Without doubt the term science community, heard with increasing frequency, is extremely useful in describing science as it actually is. Certainly it does exist and it is a community with the usual attributes of human communities. It has its own ideals and characteristic way of life; its own standards, mores, conventions, signs and symbols, language and jargon, professional ethics, sanctions and controls, authority, institutions and organizations, publications; its own creeds and beliefs, orthodoxies and heresies and effective ways of dealing with the latter. This community is affected, as are other communities, by the usual vagaries, adequacies, and shortcomings of human beings.
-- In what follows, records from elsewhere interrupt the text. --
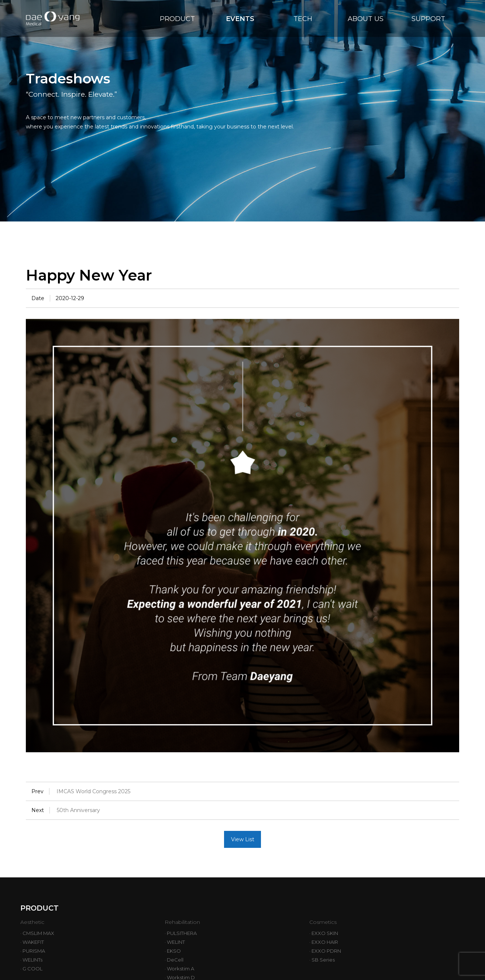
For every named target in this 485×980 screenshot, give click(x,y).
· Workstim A (179, 969)
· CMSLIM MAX (37, 933)
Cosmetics (325, 922)
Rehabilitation (187, 922)
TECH (303, 19)
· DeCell (174, 959)
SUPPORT (428, 19)
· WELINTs (31, 959)
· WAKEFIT (32, 942)
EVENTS (240, 19)
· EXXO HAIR (324, 942)
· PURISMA (32, 951)
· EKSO (173, 951)
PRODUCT (177, 19)
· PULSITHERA (181, 933)
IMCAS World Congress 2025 (93, 791)
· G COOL (31, 969)
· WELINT (175, 942)
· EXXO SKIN (324, 933)
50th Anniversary (78, 810)
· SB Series (322, 959)
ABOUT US (366, 19)
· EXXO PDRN (325, 951)
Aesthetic (35, 922)
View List (243, 839)
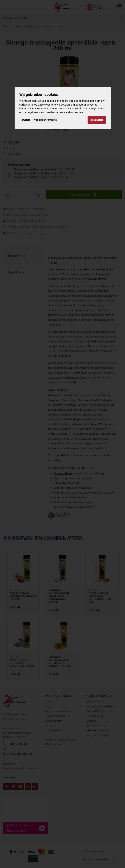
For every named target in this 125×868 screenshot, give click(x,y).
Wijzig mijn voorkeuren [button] (45, 120)
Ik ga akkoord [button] (96, 120)
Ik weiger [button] (25, 120)
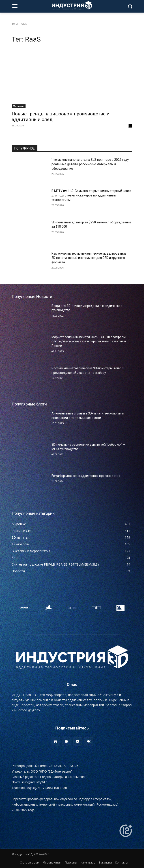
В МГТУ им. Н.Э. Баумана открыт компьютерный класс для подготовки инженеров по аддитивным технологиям (91, 195)
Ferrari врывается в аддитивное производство (86, 476)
It has its politics, its pulling and hauling, its pressure groups; its differing schools of thought, its divisions and schisms; its
personal loyalties and animosities, jealousies, hatreds, and rallying cries; its fads and fashions.
— Harold K. Schilling, "A Human Enterprise: Science as lived by its practitioners bears but little resemblance to science as described in print." Science, June 6, 1958, 127(3310), pages 1324-1327.

Pollard's extensive use of the analogy between the Holy Spirit within the Church and the esprit de corps of United States Marine Corps owes a direct debt to the Reverend Canon Theodore O. Wedel.

==Reviews==
- The Christian Century, "Out of Oakridge", John D. Godsey, volume 79 (February 28, 1962)
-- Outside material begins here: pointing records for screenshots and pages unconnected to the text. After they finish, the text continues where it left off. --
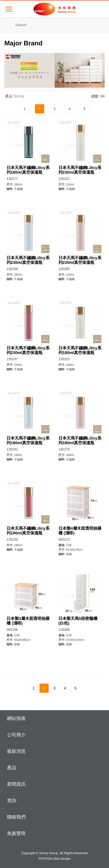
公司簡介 (53, 734)
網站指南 (53, 718)
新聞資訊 (53, 784)
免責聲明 (53, 833)
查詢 (53, 800)
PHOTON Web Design (54, 859)
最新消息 (53, 751)
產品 (53, 767)
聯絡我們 (53, 816)
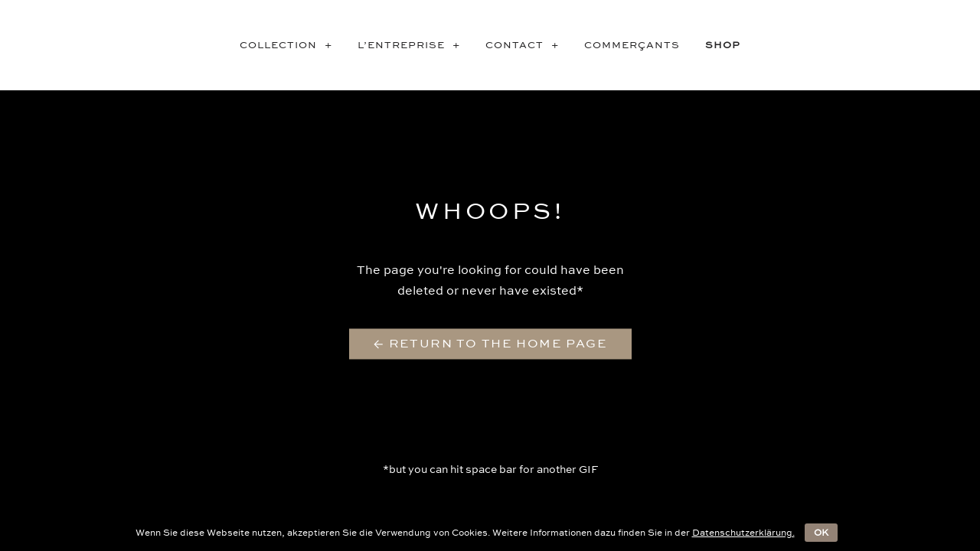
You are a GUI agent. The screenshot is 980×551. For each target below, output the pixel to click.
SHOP (723, 45)
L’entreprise (413, 44)
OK (821, 533)
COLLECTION (291, 44)
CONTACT (527, 44)
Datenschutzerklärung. (743, 533)
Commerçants (632, 45)
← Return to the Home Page (490, 344)
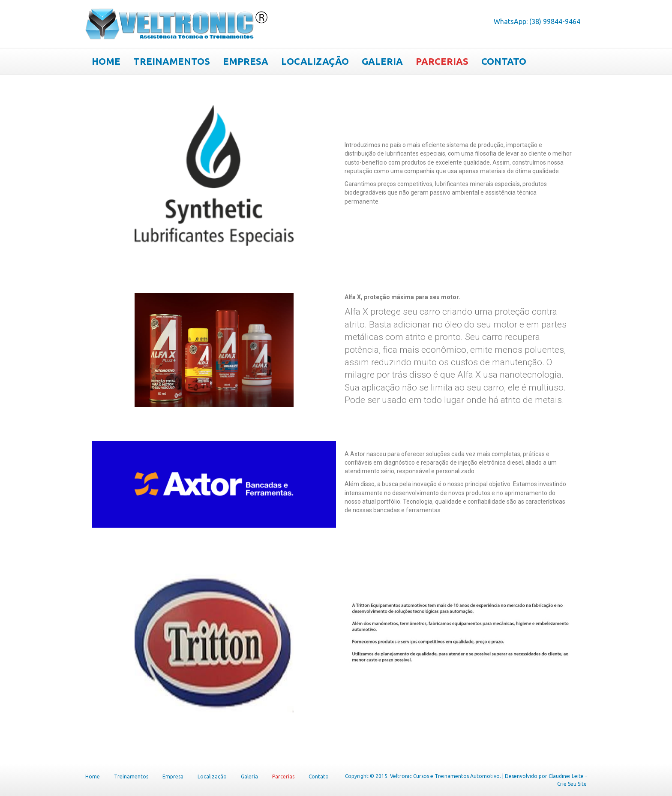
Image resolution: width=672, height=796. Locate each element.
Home (106, 61)
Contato (504, 61)
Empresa (246, 61)
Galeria (382, 61)
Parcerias (442, 61)
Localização (315, 61)
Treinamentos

Physicist and [Christian] is a good antidote to an impersonal, mechanistic understanding of science or to an individualistic view of Christianity. Its greatest weakness is its failure to do justice to the problem of sin in the empirical community. As a result the distinction between the spirit of the Christian community and the Holy Spirit becomes blurred. Here Pollard's "Catholic Christianity" needs to be corrected by a Protestant understanding of the Word of God in the community.
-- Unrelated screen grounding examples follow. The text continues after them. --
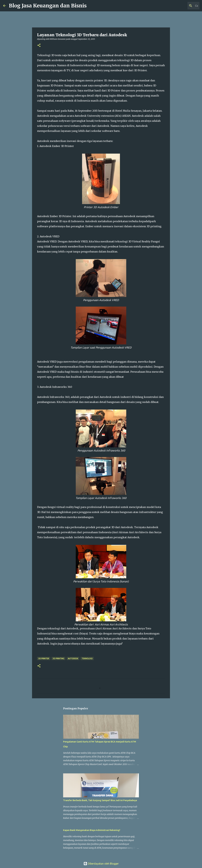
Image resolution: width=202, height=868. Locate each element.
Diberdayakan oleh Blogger (101, 864)
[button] (39, 45)
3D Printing (58, 658)
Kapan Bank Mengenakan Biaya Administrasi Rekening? (92, 830)
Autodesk (73, 658)
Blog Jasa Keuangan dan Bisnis (48, 5)
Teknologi (87, 658)
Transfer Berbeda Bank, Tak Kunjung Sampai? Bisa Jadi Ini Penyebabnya (100, 800)
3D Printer (44, 658)
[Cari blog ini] (183, 6)
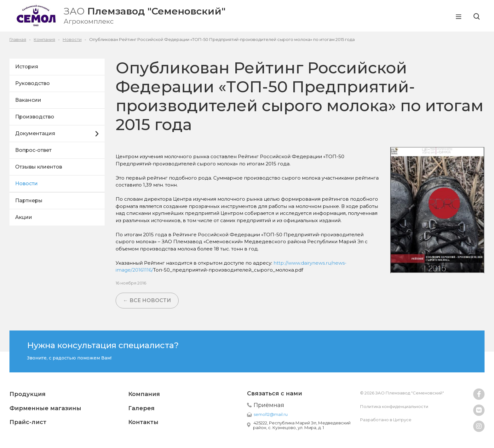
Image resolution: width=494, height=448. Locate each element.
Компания (144, 394)
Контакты (143, 422)
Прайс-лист (28, 422)
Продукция (27, 394)
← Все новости (147, 300)
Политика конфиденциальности (394, 406)
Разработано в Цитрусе (386, 420)
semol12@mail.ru (271, 414)
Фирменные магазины (45, 408)
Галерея (141, 408)
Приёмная (269, 405)
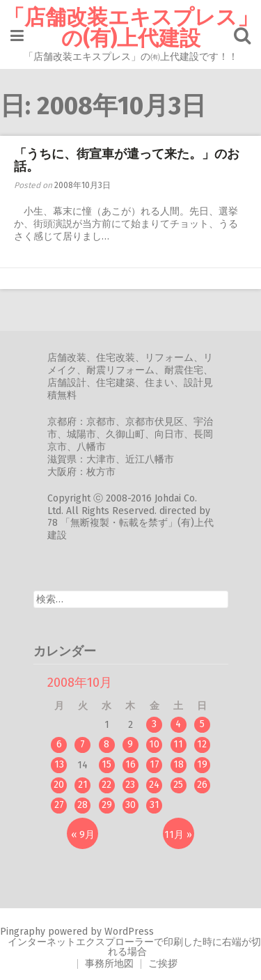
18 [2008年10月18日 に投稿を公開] (178, 764)
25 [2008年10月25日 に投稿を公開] (178, 784)
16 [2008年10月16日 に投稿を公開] (130, 764)
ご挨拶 (163, 963)
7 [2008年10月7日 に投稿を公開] (82, 744)
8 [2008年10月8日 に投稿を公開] (106, 744)
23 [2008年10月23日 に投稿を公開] (130, 784)
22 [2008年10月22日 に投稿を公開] (106, 784)
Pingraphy (22, 931)
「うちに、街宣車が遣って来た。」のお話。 (127, 160)
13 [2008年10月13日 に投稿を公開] (59, 764)
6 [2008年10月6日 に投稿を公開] (59, 744)
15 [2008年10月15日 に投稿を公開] (106, 764)
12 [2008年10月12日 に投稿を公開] (202, 744)
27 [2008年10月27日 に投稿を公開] (59, 804)
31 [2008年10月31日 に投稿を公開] (155, 804)
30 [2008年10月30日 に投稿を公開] (130, 804)
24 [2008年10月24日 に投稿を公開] (154, 784)
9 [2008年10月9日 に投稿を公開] (130, 744)
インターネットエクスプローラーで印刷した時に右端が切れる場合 (134, 947)
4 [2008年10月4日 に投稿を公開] (178, 724)
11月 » (178, 834)
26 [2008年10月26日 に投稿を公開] (202, 784)
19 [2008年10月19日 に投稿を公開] (202, 764)
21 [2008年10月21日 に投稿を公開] (83, 784)
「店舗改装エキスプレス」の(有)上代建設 (131, 28)
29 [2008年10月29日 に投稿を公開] (106, 804)
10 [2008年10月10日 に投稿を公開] (154, 744)
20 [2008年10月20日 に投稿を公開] (58, 784)
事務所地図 (109, 963)
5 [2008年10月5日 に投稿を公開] (202, 724)
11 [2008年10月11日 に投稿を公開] (178, 744)
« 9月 (83, 834)
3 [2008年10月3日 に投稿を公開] (154, 724)
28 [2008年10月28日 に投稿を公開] (82, 804)
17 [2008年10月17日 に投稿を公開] (155, 764)
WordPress (129, 931)
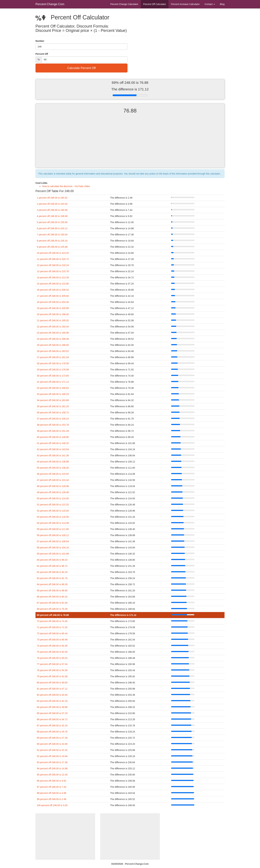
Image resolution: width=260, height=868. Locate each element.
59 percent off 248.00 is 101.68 (53, 554)
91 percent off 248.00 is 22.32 (52, 750)
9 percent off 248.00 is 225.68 (52, 247)
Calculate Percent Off (82, 68)
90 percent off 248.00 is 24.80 (52, 744)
- Library Journal, volume 86, (Sept. 1 1961)
- The New York Times Book Review, "In the Field of Religion", Nash K. Burger, (Dec. 31 1961)

Two subjects of continuing religious and intellectual interest--the relation of science and religion and the matter of education--are given first-rate treatment in recent books by authors speaking with authority. William G. Pollard in [Physicist and Christian] writes as both atomic scientist and Episcopal clergyman, defining the spheres of physics and religion and showing how the claims and achievements of each, when properly understood, are complementary rather than contradictory.

- Time magazine, volume 78, (Oct. 13 1961)
"The New Heaven" Friday, Oct. 13, 1961
- Journal of the American Scientific Affiliation, PSCF Book Reviews for March 1965
Review

==Citations==
- Religion and Science, John Habgood, Mills & Brown, 1964, pp. 130–131

"Learning to be a scientist, being initiated into the scientific community, discovering how to handle scientific concepts, deciding how much weight to give to this or that consideration, or what nuance of interpretation is demanded here or there, has been compared with learning to be a Christian. W.G. Pollard, who is a leading American physicist as well as an Anglican clergyman, has recently written a fascinating book making the comparison in detail."

- The Colossal Book of Mathematics: Classic Puzzles, Paradoxes, and Problems : Number Theory, Algebra, Geometry, Probability, Topology, Game Theory, Infinity, and Other Topics of Recreational Mathematics, Martin Gardner, W. W. Norton & Company, 2001, ISBN 0-393-02023-1, p. 154

"Yes," I said. "I recently read an interesting book called Physicist and Christian, William G. Pollard (executive director of the Oak Ridge Institute of Nuclear Studies and an Episcopal clergyman). He draws heavily on Heim's concept of hyperspace."